**Instruction**
Resume the passage below on the Temporary Protected Status extensions for Nicaragua and Honduras, picking up after its final sentence.

**Passage shown**
[Start of section]
USCIS noted that it is transitioning to process Nicaraguan TPS applications electronically (the announcements do not mention electronic processing with respect to Honduran TPS applications). However, applicants must continue to complete the paper forms and submit them by mail. Once USCIS receives the documents, the agency will scan them in for processing. Nicaraguan applicants with properly filed submissions will receive a USCIS Account Acceptance Notice in the mail with instructions on how to create a USCIS online account. USCIS will still process TPS Nicaragua applications even if applicants choose not to access their online account. The agency will also send copies of case notifications via the U.S. Postal Service.
The TPS announcements are at https://www.uscis.gov/news/news-releases/temporary-protected-status-extended-nicaragua (Nicaragua) and https://www.uscis.gov/news/news-releases/temporary-protected-status-extended-honduras (Honduras). The related Federal Register notices are at https://www.gpo.gov/fdsys/pkg/FR-2016-05-16/html/2016-11305.htm (Nicaragua) and https://www.gpo.gov/fdsys/pkg/FR-2016-05-16/html/2016-11306.htm (Honduras).
[End of section]
**Information provided**
[Start of section]
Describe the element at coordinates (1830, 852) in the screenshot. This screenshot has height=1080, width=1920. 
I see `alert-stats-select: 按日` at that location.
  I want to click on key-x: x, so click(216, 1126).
[End of section]
**Exercise result**
- USCIS Reaches H-2B Cap for FY 2016
U.S. Citizenship and Immigration Services (USCIS) recently announced that it has received a sufficient number of petitions to reach the congressionally mandated H-2B cap for fiscal year (FY) 2016. May 12, 2016, was the final receipt date for new H-2B worker petitions requesting an employment start date before October 1, 2016.
USCIS said that except as noted below, the agency will reject new H-2B petitions received after May 12, 2016, that request an employment start date before October 1, 2016.
The agency will continue to accept H-2B petitions that are exempt from the congressionally mandated cap. This includes the following types of petitions:
- For FY 2016 only, workers certified and confirmed as “returning workers” who were previously counted against the annual H-2B cap during FYs 2013, 2014, or 2015;
- Current H-2B workers in the U.S. petitioning to extend their stay and, if applicable, change the terms of their employment or change their employers;
- Fish roe processors, fish roe technicians, and supervisors of fish roe processing; and
- Workers performing labor or services from November 28, 2009, until December 31, 2019, in the Commonwealth of the Northern Mariana Islands or Guam.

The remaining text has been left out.